Nicolas Schmit: Wir haben natürlich Interesse daran, dass sich die Situation stabilisiert. Der Zerfall der Eurozone ist heute nicht mehr völlig auszuschließen. Gerade für eine offene Wirtschaft wie Luxemburg wäre ein solches Szenario mit desaströsen Konsequenzen verbunden.

Tageblatt: Hoch qualifizierte Jugendliche drängen auf der Suche nach einem Job derzeit aus den südlichen Krisenländern auch verstärkt auf den Arbeitsmarkt anderer Länder, sind teilweise bereit, auch Jobs unter ihrer Qualifikation anzunehmen, weil der Lohn immer noch deutlich über dem im Heimatland liegt. Wie steht der PSE zum Thema Mindestlöhne?

Nicolas Schmit: Der freie Personenverkehr ist eine der großen Errungenschaften der EU. Der offene Arbeitsmarkt ist ein Element der Währungsunion. Der Grund für die angesprochene Migration ist wohl weniger der Lohn als die Perspektivlosigkeit der Jugendlichen in diesen Ländern. Solidarität zwischen den Ländern kann natürlich nicht nur über den Arbeitsmarkt funktionieren. Wir müssen diese Länder stabilisieren. Mindestlöhne sind sicherlich ein Thema, das werden aber wohl immer nationale Mindestlöhne sein. Es wäre aber sicherlich sinnvoll, wenn zumindest innerhalb der Eurozone alle Länder einen Mindestlohn hätten. Das wäre neben der "gouvernance économique" sicherlich ein wichtiges Element einer notwendigen gouvernance sociale.

Tageblatt: Qualifikation der Arbeitssuchenden und geforderte Qualifikation passen immer seltener zusammen. Was muss sich da ändern?

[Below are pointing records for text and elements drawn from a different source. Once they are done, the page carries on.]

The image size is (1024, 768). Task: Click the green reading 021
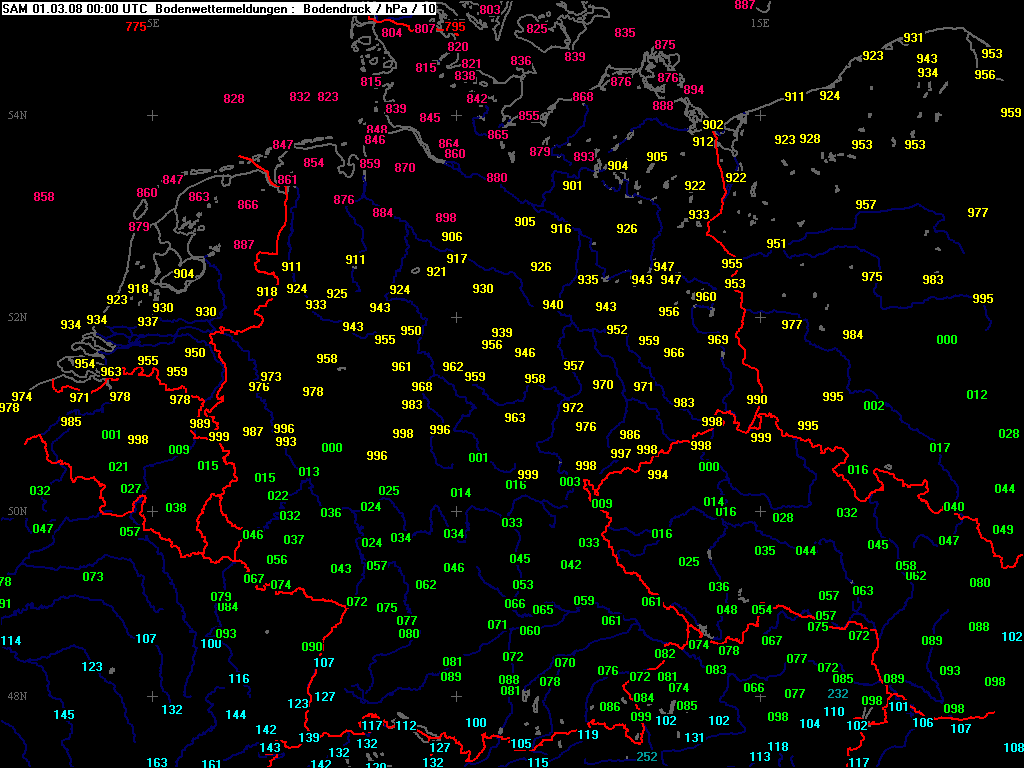119,467
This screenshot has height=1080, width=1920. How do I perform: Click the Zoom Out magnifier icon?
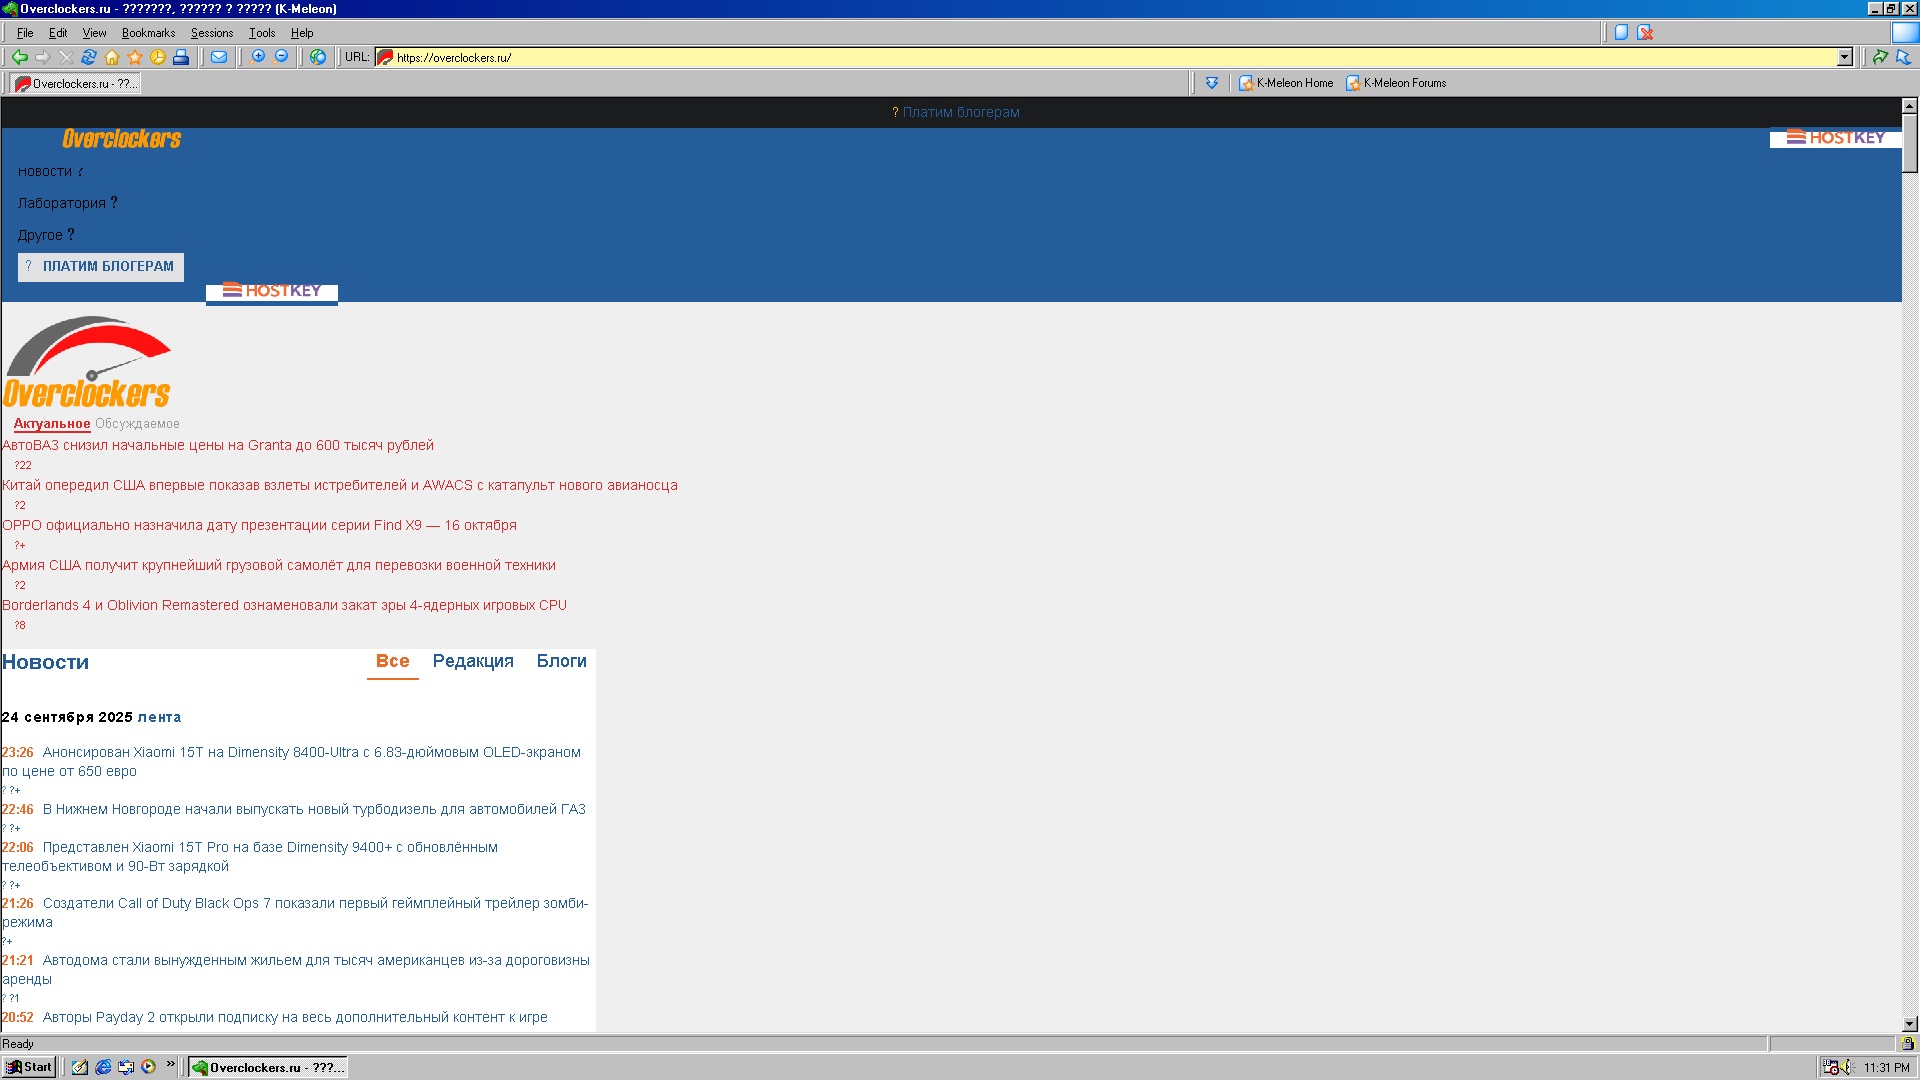point(281,57)
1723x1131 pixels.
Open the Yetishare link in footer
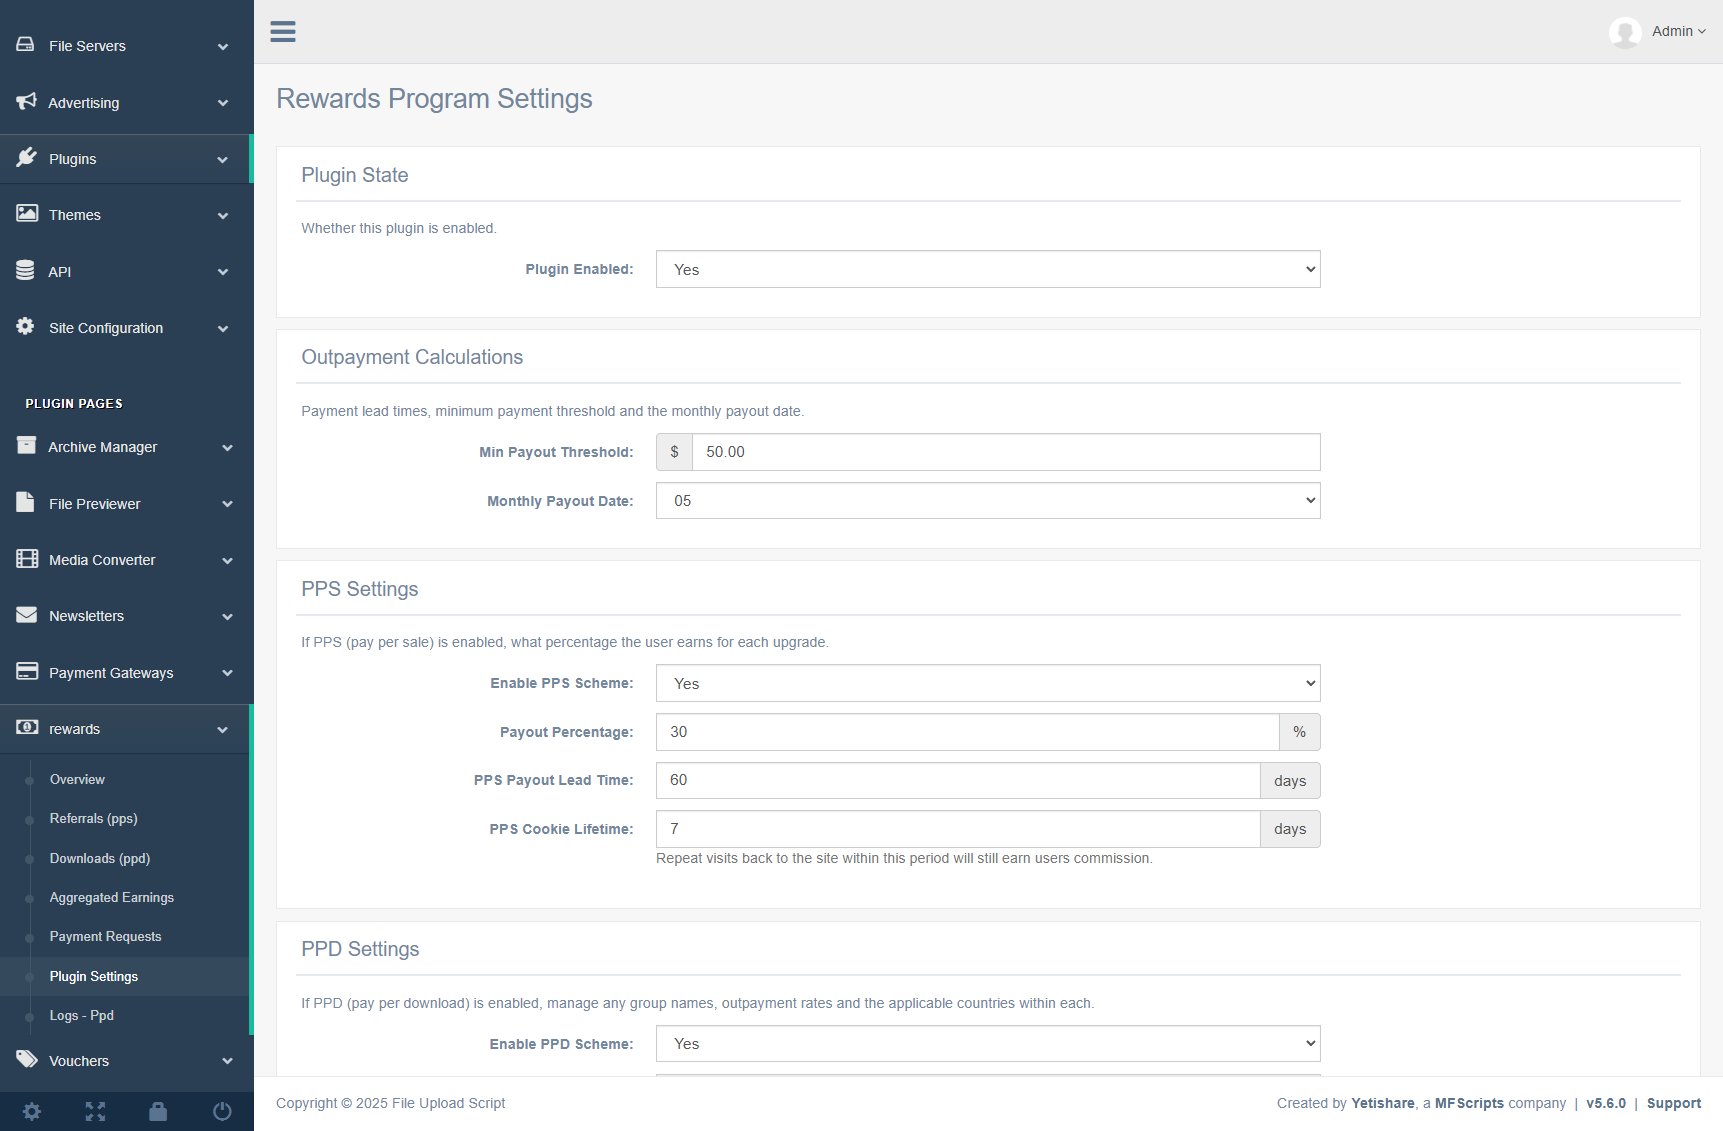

Nicolas Schmit: Schulabbrecher und weniger Qualifizierte aufzufangen, ist eine zentrale Aufgabe bei der Bekämpfung der Jugendarbeitslosigkeit. Die Strategie des PSE sieht vor, dass alle Staaten der EU sich verpflichten, Jugendlichen, die keinen Job auf dem freien Markt finden, nach spätestens vier Monaten eine Beschäftigung oder eine zusätzliche Ausbildung anzubieten. Dafür sollen eine Milliarde Euro an EU-Mitteln zur Verfügung gestellt werden. Eine Politik, die Luxemburg derzeit bereits teilweise verfolgt. Aber auch bei uns sind noch zusätzliche Anstrengungen notwendig. Niedrig Qualifizierte aufzufangen, steht deshalb auch im Zentrum der nächsten Maßnahmen für den nationalen Arbeitsmarkt, an denen derzeit gearbeitet wird.